Pulse Magazine is a student lifestyle publication covering culture, creativity, and campus life. I contributed selected spreads and illustrations across multiple issues—each one offering a chance to explore layout, typography, and storytelling in print.
My role focused on designing individual features and sections that aligned with the tone of each article. These pieces reflect my love of editorial design and my interest in using layout, color, and hierarchy to shape how stories are experienced on the page.
The Filtered Face
Digital magazine cover titled "The Filtered Face" featuring a portrait of a young woman edited with a face-altering app. The image is split down the middle to show a dramatic before-and-after comparison of unretouched and retouched facial features. Text at the top notes the changes were made in under 15 minutes using the FaceTune app. Designed by Isabelle Grotting, the cover critiques beauty standards and the impact of social media filters.
This feature spread explores the psychological impact of beauty filters and digital editing on self-image in the age of social media. Highlighting how editing tools like FaceTune can dramatically alter facial features in under 15 minutes, the article examines how routine exposure to altered images reshapes users’ perceptions of beauty and self-worth. From the normalization of Eurocentric standards to the rise of body dysmorphic disorder among teens, the spread calls attention to the often-overlooked consequences of constantly curating one’s face to fit algorithmic ideals.
Rotating spreads from ‘The Filtered Face,’ a multi-page editorial layout exploring the impact of social media filters on self-perception and mental health. Designed using overlapping transparencies, color gradients, and altered portraits to visually reflect themes of digital distortion, identity, and insecurity.

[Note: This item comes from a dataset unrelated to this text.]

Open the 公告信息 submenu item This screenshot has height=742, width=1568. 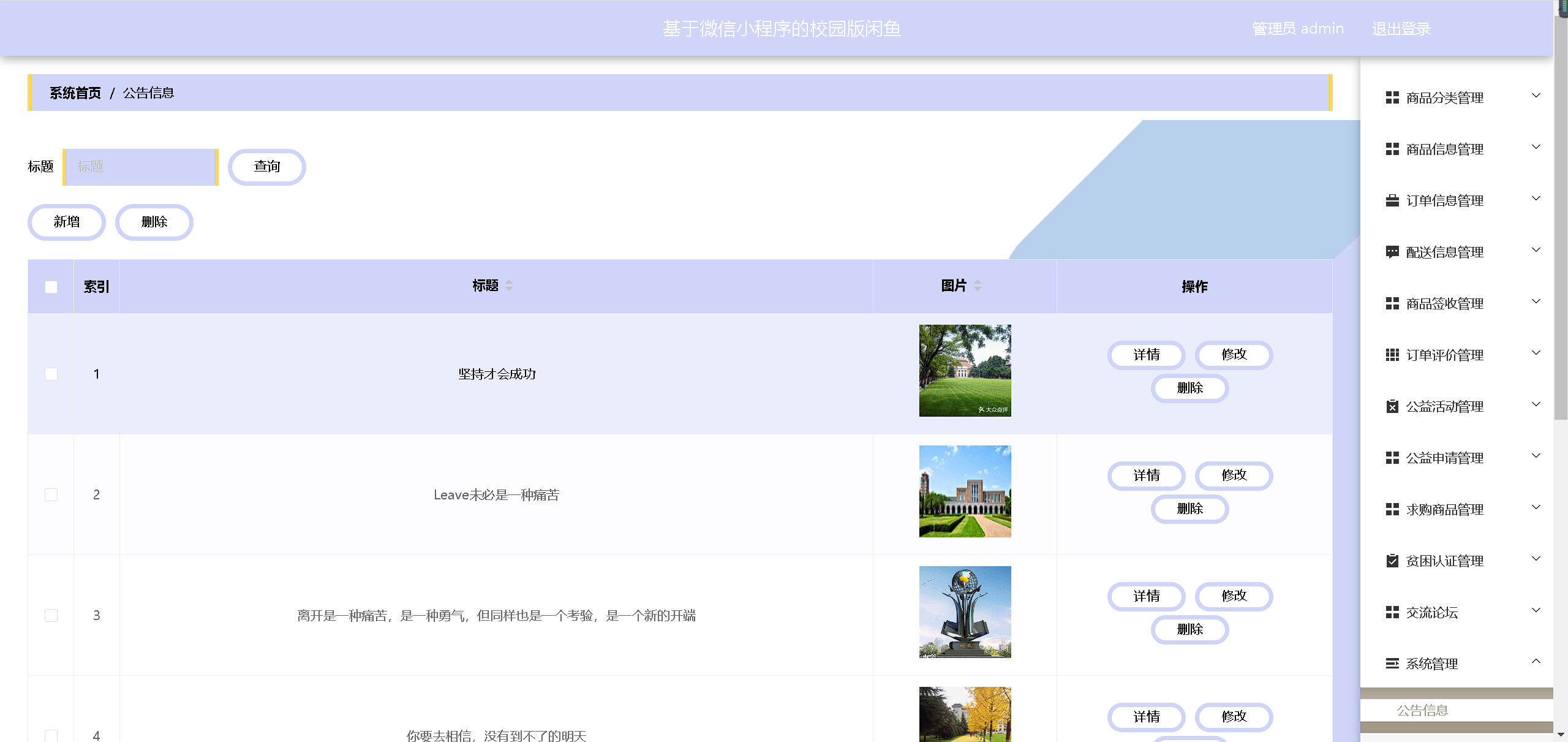1422,710
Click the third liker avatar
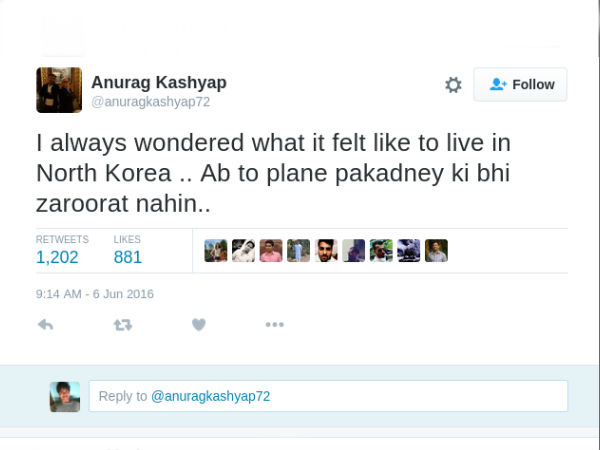The width and height of the screenshot is (600, 450). point(271,251)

Editorial spread for The Filtered Face, a feature on how filter apps like FaceTune distort beauty standards. Designed with layered transparencies and manipulated portraits to echo the emotional and visual distortion young people navigate online.

The design concept mirrors the distortion and duality created by filters—using overlapping transparencies, color gradients, and manipulated portraits to visually echo the article’s themes of digital perfection versus lived reality. Layout and visual pacing were crafted to balance emotional resonance with clarity, supporting a narrative that questions how editing tools shape modern identity.
Redefining Rape
Portrait of a woman standing against a black background with powerful statistics on sexual assault hand-lettered across her skin in bold black ink. Text includes phrases like “two-thirds of college students experience sexual harassment” and “less than half of all rapes are reported,” visually confronting societal misconceptions about rape. The image is part of a photo-illustration series titled “Redefining Rape” for PULSE magazine.

Opening image from the “Redefining Rape” photo-illustration series for PULSE magazine. Designed to challenge harmful myths around sexual assault, this collaboration with a photographer and creative director features hand-lettered statistics painted directly onto the body—merging data and design to amplify urgency and truth.

This photo-illustration series was created for a feature titled Redefining Rape, which aimed to confront misconceptions about sexual assault through striking visual storytelling. Developed in collaboration with a photographer and creative director, the project used hand-lettered statistics painted directly onto the body to amplify the article’s urgent message. 
The series was a nominee for the Society of Professional Journalists’ “Mark of Excellence” Awards and contributed to the issue winning Best Feature Magazine at the 2019 ACP Conference in La Jolla, CA.
The Bechdel Test
Originally introduced by cartoonist Alison Bechdel, the Bechdel Test is a three-part measure of female representation in film: a movie must feature at least two named women who talk to each other about something other than a man. 
Editorial illustration depicting four animated female characters of varying appearances gathered in a cozy, warmly lit living room. They’re seated with popcorn and drinks while watching a television off-screen, referencing a discussion of media. The visual supports a feature on the Bechdel Test, using a soft cartoon style and symbolic setting to explore themes of representation in film.
Editorial illustration for a feature on the Bechdel Test in Pulse Magazine
This editorial feature examined the cultural relevance and limitations of the test through student perspectives and film critiques. The layout used a warm, illustrative style and editorial hierarchy to draw readers in, while the character-driven visual concept reinforces the article’s conversational tone and makes the topic approachable for a campus audience.